3. When you travel, be sure to send the most age-appropriate postcard you can find from your destination to your grandchild.
Children love getting mail addressed to them. Write what they’re most apt to understand when a parent reads it to them, and print your message in all caps once they begin learning the alphabet.
4. If you don’t travel, make a postcard that will entertain a child for a couple of minutes – or longer.
You can cut up a cereal box, using the design on the front as an eye-catcher and then write your message on half of the back, with the other half for the address. If they’re older, you can explain this as a form of recycling. (The card’s weight will be heavier than a regular postcard, so be sure to use a full first-class letter stamp rather than a postcard stamp on it.)
5. Make up a simple, one-page story, using the child’s name, and mail it to the child.
Add stick-figures illustrations to make it come alive for the child – no one’s going to judge your artwork6 To go a step beyond the one-page story, purchase a very small item to send with a related story.
A $2.99 plastic duck that I sent along with a made-up story about the adventures of Sophia and duckie was a bigger hit than any larger or more costly gift I could have bought. I kept the story going by creating sequels in succeeding letters.
7. Instill a sense of family history early by reminding your young grandchildren of what you’ve done together previously.
Even if you did something pragmatic like painting the children’s room during your last visit, this is a conversation-starter the next time you talk to them. Ask them if they like it – and what does the color remind them of? Do they remember what the old color was?
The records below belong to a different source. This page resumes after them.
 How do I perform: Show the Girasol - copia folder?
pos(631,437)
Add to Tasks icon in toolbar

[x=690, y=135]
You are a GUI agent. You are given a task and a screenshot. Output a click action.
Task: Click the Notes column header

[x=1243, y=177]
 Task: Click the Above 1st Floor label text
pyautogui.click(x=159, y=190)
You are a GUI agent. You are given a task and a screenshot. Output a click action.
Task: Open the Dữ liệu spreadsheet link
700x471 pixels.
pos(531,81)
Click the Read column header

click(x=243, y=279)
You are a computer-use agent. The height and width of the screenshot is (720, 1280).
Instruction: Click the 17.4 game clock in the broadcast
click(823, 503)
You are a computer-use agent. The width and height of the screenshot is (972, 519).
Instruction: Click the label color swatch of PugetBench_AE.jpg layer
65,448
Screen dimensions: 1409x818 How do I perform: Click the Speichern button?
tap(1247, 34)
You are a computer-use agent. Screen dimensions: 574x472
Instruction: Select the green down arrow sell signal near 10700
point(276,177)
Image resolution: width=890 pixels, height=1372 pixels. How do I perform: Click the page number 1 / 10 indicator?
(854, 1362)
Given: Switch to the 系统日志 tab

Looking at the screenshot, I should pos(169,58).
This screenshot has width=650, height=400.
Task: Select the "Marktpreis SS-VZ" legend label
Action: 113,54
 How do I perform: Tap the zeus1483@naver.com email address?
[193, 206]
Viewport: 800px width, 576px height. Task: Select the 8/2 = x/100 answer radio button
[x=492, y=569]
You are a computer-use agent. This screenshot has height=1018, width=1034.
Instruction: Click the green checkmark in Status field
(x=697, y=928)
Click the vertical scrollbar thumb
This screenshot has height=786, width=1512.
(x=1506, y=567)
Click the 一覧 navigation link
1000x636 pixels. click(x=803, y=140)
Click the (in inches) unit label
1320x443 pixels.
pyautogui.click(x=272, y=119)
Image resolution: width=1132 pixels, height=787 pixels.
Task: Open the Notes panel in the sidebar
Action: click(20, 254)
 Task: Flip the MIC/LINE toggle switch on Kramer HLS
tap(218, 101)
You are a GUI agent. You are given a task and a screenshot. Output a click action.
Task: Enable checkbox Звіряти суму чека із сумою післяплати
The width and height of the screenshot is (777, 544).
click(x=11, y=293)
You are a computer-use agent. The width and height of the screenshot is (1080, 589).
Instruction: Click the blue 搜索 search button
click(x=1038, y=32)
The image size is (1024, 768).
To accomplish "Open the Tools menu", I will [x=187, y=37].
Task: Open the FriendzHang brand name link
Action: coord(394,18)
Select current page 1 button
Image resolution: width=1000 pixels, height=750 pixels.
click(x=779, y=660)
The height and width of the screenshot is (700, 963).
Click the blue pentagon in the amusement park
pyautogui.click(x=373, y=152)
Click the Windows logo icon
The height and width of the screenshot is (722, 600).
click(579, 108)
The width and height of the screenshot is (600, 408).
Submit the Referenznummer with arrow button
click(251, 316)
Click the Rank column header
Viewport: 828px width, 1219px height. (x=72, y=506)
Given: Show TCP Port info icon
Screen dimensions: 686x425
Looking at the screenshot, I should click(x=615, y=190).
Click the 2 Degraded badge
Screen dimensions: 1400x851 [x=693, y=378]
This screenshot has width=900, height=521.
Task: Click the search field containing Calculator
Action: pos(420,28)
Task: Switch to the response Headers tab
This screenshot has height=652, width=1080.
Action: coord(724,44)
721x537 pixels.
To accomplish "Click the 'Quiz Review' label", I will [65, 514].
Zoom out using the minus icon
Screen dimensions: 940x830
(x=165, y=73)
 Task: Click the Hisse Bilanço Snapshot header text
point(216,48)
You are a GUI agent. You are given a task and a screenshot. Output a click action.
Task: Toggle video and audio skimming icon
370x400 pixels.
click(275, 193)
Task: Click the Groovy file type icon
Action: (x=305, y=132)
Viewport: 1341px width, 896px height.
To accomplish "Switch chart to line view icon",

Our two grown children have fuzzy images of my own heavy-set, maternal grandmother – their great-grandmother – on the farm, her apron flapping as she ran out of her house upon our arrival to scoop them up in her arms during our infrequent visits. Our two granddaughters’ memories will be very different of us, but our homemade postcards and stories that their mother has saved help keep their associations with us alive across the miles.